> [Task]
Which years does the article on the mercury rule mention? List them in the order they appear.

> [Text shown]
In yet another legal blow for the coal industry and a win for clean water and public health, the U.S. Supreme Court has declined to hear the coal industry’s appeal supporting the Bush Administration’s vacated Clean Air Mercury Rule.
The Clean Air Mercury Rule was issued by the Bush EPA in 2005, and would have created a weak interstate mercury emissions trading program, rather than requiring individual power plants to install strict technology-based pollution controls. The Bush Administration’s rule was challenged by several states and environmental groups, and ultimately rejected by the federal Court of Appeals in 2008 (New Jersey v. EPA). According to the court, once the U.S. EPA listed coal-fired power plants as a source of hazardous mercury emissions under section 112(c) of the Clean Air Act (this was done by the Clinton administration in late 2000 just before turning the place over to Bush), the plain language of the Clean Air Act requires strict technology-based controls. Instead, the Bush EPA tried using a weak trading system that would result in toxic hot-spots near coal-fired power plants.
Mercury is a neurotoxin – meaning it causes neurological damage. Mercury is of special concern to children and women of childbearing age due to its impact on babies in the womb. In utero exposure to mercury, via contaminated fish eaten by the expectant mother, can impair thinking, memory, attention, language, and fine motor and visual spatial skills. Similarly, children who eat mercury-contaminated fish are at risk for decreased brain function. Mercury is also toxic to adults causing permanent damage to the brain, kidneys, and cardiovascular system.
Coal-fired power plants are the largest U.S. source of mercury emissions. While the coal industry claims that its massive mercury emissions disperse into the atmosphere, a 2006 study published in Environmental Science & Technology of mercury deposition in Ohio concluded that local and regional coal combustion accounted for 70% of the mercury that comes into nearby waterbodies. The mercury pollution from existing coal-fired power plants in Michigan already causes severe health problems for Michigan citizens. There is currently a statewide mercury fish consumption advisory for all inland lakes that severely limits the amount of fish that people should consume without risking their health.
Now that the Supreme Court has rejected the coal industry’s attempt to revive the Bush Administration’s mercury rule, the EPA and states must go back to applying the “maximum achievable control technology” for mercury from coal-fired power plants as required by the Clean Air Act. Environmental groups have raised this issue for the proposed coal plants in Michigan. The proposed coal plants’ failure to meet this standard is one of many legal reasons why the state cannot allow the coal plants to be built.

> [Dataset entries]
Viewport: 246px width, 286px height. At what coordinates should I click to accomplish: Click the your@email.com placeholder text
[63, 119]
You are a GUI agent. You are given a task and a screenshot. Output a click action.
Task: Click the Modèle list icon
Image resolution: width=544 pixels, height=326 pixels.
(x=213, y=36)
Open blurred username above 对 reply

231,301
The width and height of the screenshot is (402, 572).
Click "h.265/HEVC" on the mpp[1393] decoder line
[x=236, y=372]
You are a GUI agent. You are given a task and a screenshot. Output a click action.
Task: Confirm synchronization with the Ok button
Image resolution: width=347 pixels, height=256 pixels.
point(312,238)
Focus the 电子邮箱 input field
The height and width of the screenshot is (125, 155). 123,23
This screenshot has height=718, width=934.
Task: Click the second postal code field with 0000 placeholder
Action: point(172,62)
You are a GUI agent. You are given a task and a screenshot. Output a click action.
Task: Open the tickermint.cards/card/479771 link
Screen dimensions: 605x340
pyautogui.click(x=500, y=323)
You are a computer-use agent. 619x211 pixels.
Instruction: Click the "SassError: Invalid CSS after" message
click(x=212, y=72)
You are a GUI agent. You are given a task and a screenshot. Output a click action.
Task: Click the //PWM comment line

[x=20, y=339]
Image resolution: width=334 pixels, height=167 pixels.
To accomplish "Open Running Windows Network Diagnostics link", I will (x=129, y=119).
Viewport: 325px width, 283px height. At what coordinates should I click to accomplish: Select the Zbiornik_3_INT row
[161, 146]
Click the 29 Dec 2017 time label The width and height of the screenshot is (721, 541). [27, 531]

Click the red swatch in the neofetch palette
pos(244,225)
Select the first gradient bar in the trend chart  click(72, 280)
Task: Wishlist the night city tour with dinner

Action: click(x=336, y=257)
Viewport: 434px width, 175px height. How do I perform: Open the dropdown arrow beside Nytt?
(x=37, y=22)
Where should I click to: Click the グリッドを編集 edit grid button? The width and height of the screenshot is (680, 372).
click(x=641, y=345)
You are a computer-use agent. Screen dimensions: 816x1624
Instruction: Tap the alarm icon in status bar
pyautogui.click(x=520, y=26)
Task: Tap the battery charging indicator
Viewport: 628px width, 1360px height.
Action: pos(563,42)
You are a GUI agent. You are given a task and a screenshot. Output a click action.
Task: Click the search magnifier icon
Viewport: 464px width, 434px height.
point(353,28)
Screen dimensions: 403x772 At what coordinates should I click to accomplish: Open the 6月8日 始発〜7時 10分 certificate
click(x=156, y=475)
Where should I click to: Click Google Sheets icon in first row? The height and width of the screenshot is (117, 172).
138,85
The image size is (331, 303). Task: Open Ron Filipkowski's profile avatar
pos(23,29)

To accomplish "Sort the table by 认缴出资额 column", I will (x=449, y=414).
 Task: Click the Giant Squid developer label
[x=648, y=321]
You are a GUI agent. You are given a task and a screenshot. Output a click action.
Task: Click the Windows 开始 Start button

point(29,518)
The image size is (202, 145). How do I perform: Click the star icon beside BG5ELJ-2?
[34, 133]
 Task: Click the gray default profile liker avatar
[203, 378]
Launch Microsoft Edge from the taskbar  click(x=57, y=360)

> [Result of this task]
2005, 2008, 2000, 2006